NTTドコモR&Dの技術ブログです。

Docomo Innovations, Incにおける取り組みのご紹介

NTTドコモ R&D Advent Calendar 2024 の22日目の記事です。

自己紹介

Docomo Innovations, Inc(DII)でPrincipal Cloud Architectとして仕事をしております、山崎と申します。本記事では「Docomo Innovationsって何をやっているところなのか」という紹介をしたいと思います。

Docomo Innovations, Incとは

DIIは、主にR&Dの拠点として、アメリカにおける最新の技術動向の調査であったり、AIや無線の分野での研究を行ったり、海外企業との協業を推進するなど、新たなビジネスや技術に対する前哨基地として活動をしております。

オフィスはアメリカのSunnyvaleにあり、NTT全体のアメリカ拠点のハブになっているNTT One Campusの一角に位置しています。同じ場所にはNTT Researchをはじめとする様々なNTTの研究組織が入居しています。DII自体は日本からの出向者と現地のメンバーを含め、30人弱の会社ですが、同じフロアに投資関連を見るNTT Docomo Ventures, Incのシリコンバレー支店も入っているため、技術面と投資戦略面で互いに情報をやり取りしながらプロジェクトを進めることも多いです。

* インターフェース要素の記録:
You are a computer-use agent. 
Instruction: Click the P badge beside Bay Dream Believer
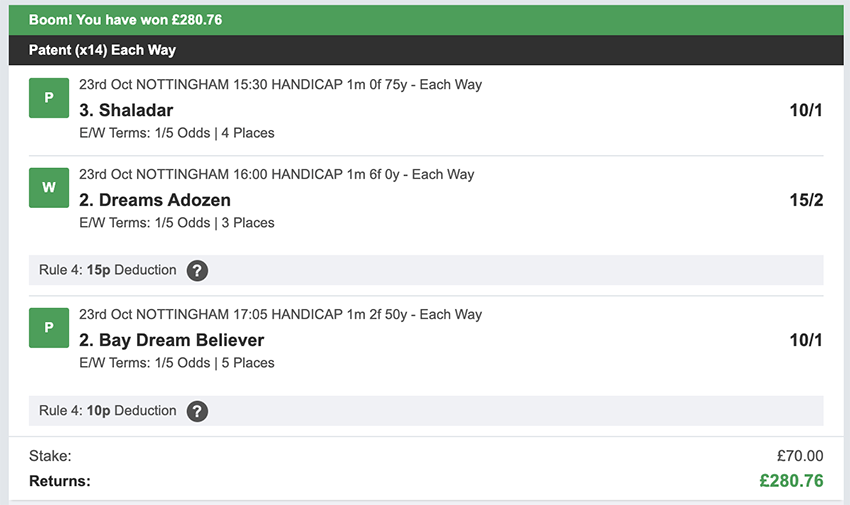(x=49, y=327)
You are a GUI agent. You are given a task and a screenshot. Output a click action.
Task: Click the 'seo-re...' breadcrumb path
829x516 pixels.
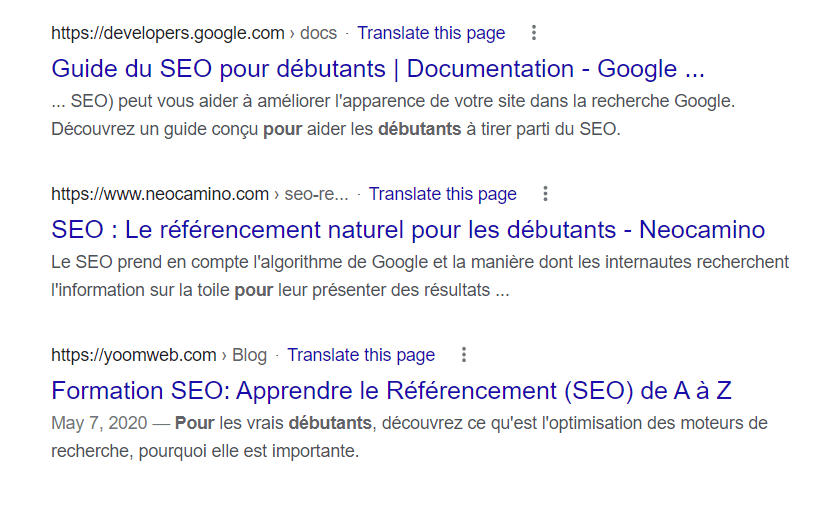coord(317,194)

* 課題一覧:
(A) 提示文によると、DIIのオフィスはアメリカのどの都市にありますか。
(B) 提示文のうち「オフィスはアメリカのSunnyvaleにあり」で始まる段落を、主な事実を残して箇条書きに改めてください。
(C) Docomo Innovationsを紹介する提示文を、最後の文の後から引き継いで書き進めてください。

* 解答例:
(A) Sunnyvaleです。

(B)
- オフィスはアメリカのSunnyvaleにあり、NTT全体のアメリカ拠点のハブであるNTT One Campusの一角に位置する。
- 同じ場所には、NTT Researchをはじめ様々なNTTの研究組織が入居している。
- DIIは、日本からの出向者と現地メンバーを合わせて30人弱の会社である。
- 同じフロアには、投資関連を見るNTT Docomo Ventures, Incのシリコンバレー支店も入っている。
- そのため、技術面と投資戦略面で情報をやり取りしながらプロジェクトを進めることが多い。

(C)
NTT One Campus外観
オフィスの雰囲気はこんな感じです

会社の目的・役割

シリコンバレーという地の利を生かした技術開発・ビジネス開発力をアセットに、ドコモと連携して実行するオープンイノベーションを通じてドコモグループの事業拡大に貢献する

というのが会社としてのミッションですが、もう少しブレイクダウンすると

  • ドコモとして注力すべき技術領域へいち早く取り組む(研究・開発)
  • ドコモのビジネスを拡大する可能性のある企業との協業や投資
  • ドコモ本体と連携し、グローバルな視点でビジネスに取り組む文化の醸成

というような内容になってきます。ビジネス観点の話ではドコモグループのビジネスとの協業可能性や、社内の課題を解決するような企業のソリューションの探索なども含めて、スタートアップなども含めて広く情報収集をしていますが、ここでは書けない話がほとんどのため割愛させていただき、今回は主に取り組んでいる技術領域の話と、文化醸成の取り組みについて紹介をしたいと思います。

取り組んでいる技術領域

大きく分けて主に3つの領域があります。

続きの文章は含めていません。